Turma Recursal mantém sentença em favor de homem trans que teve exame de mamografia negado pelo plano de saúde

Com relatório proferido pela juíza convocada Elayne Cantuária, a Turma Recursal dos Juizados Especiais do Amapá manteve sentença em favor de I.P.M., homem trans, que teve negado encaminhamento para exame de mamografia.

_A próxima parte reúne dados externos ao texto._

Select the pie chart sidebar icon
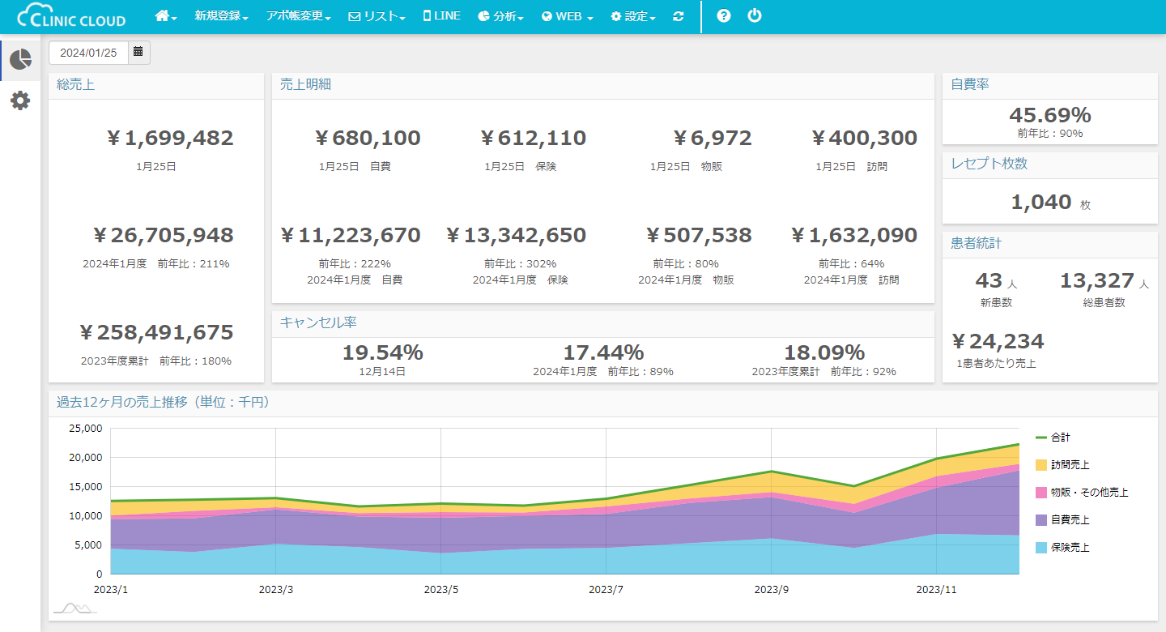The width and height of the screenshot is (1166, 632). click(x=20, y=59)
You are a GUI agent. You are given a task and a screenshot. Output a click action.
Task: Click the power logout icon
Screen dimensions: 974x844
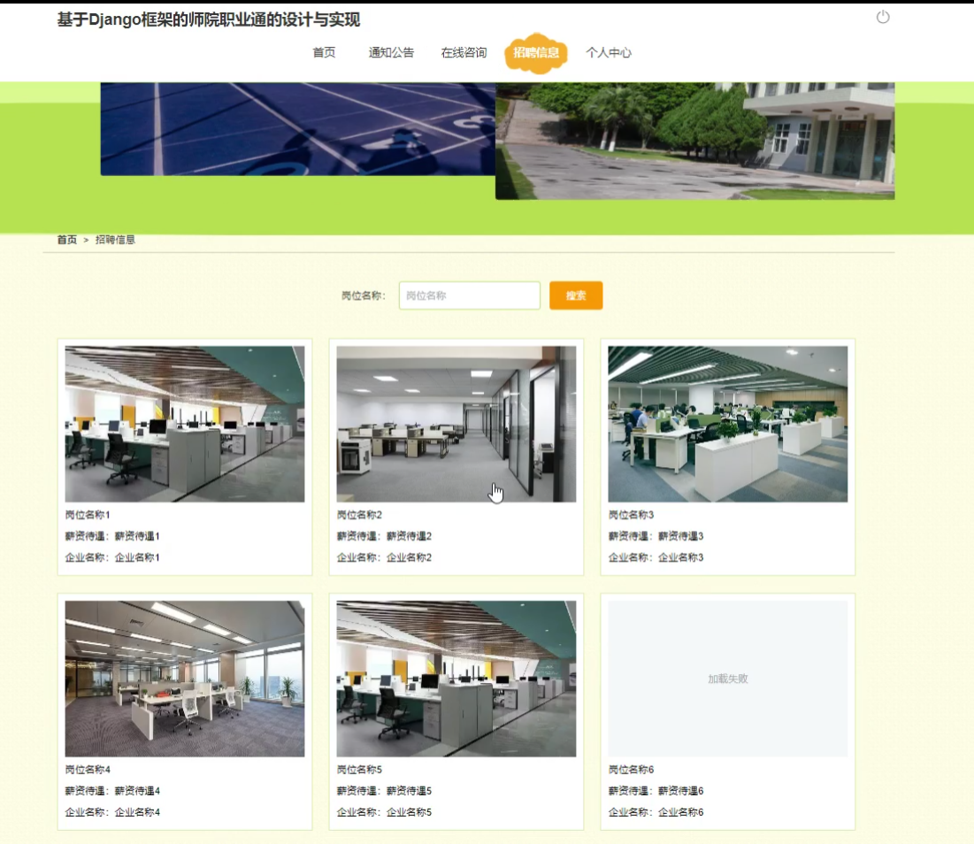point(882,18)
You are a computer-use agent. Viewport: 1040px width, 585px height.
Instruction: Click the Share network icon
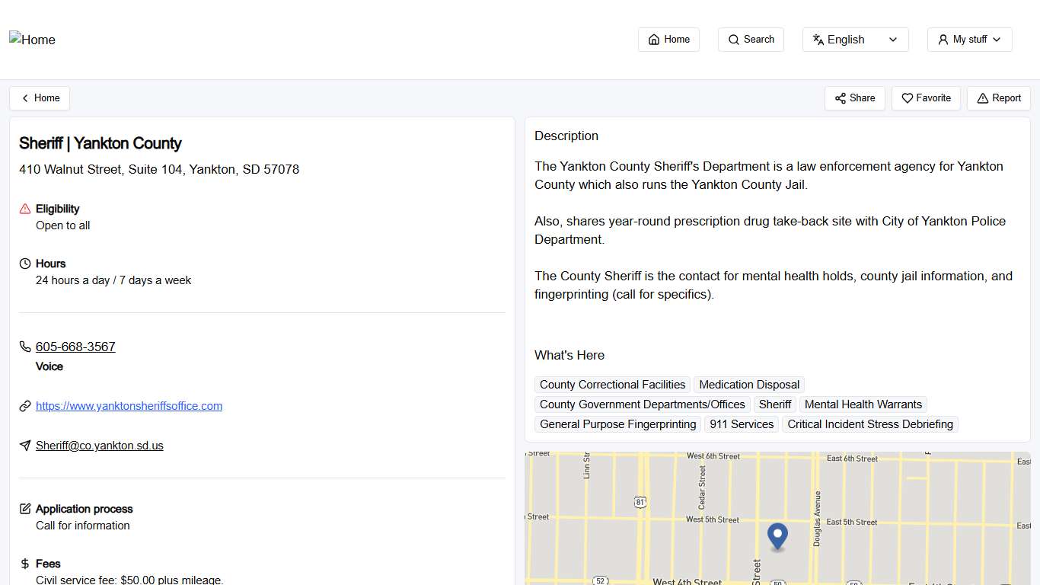[841, 98]
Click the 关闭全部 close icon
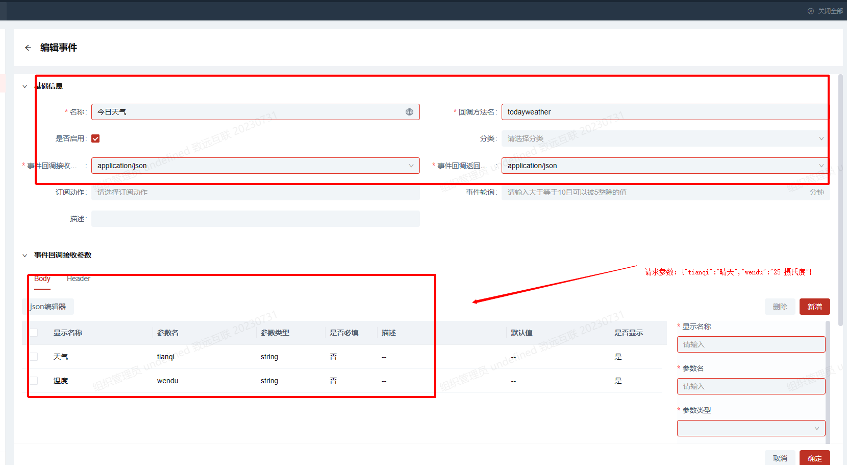The height and width of the screenshot is (465, 847). click(810, 11)
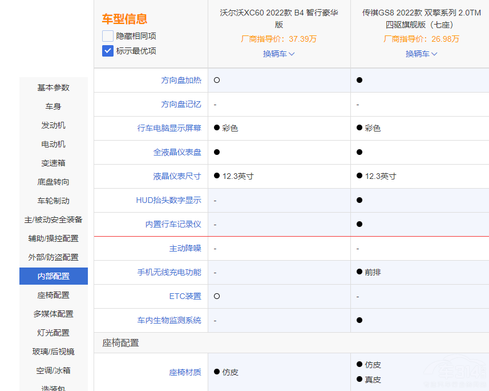Switch to the 基本参数 section
This screenshot has width=489, height=391.
click(53, 87)
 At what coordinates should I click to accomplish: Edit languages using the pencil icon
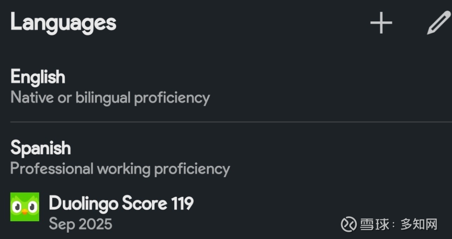click(x=437, y=23)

A operadora do plano de saúde que negou o pedido de exame fora condenada em primeira instância pela juíza Nelba Siqueira, titular da 3ª Vara do Juizado Especial Cível – Centro, a pagar indenização de R$ 140,00 por danos materiais e R$ 1.500,00 por danos morais.

Além de pagar as indenizações, a operadora deverá substituir o nome originário do paciente pelo nome social, adotado após transição de gênero declarada por decisão Judicial. O paciente faz tratamento hormonal devido à disforia de gênero, sendo segurado do plano de saúde há mais de 10 anos.

Em 22 de outubro de 2020, I.P.M. teve negada autorização para o exame de mamografia, requerido por médico especialista. Em 05 de novembro de 2020, o pedido foi novamente negado, o que o levou a arcar com o custo do exame, no valor de R$ 140,00. De acordo com o paciente, em momento anterior, quando ainda possuía nome feminino, o exame foi autorizado.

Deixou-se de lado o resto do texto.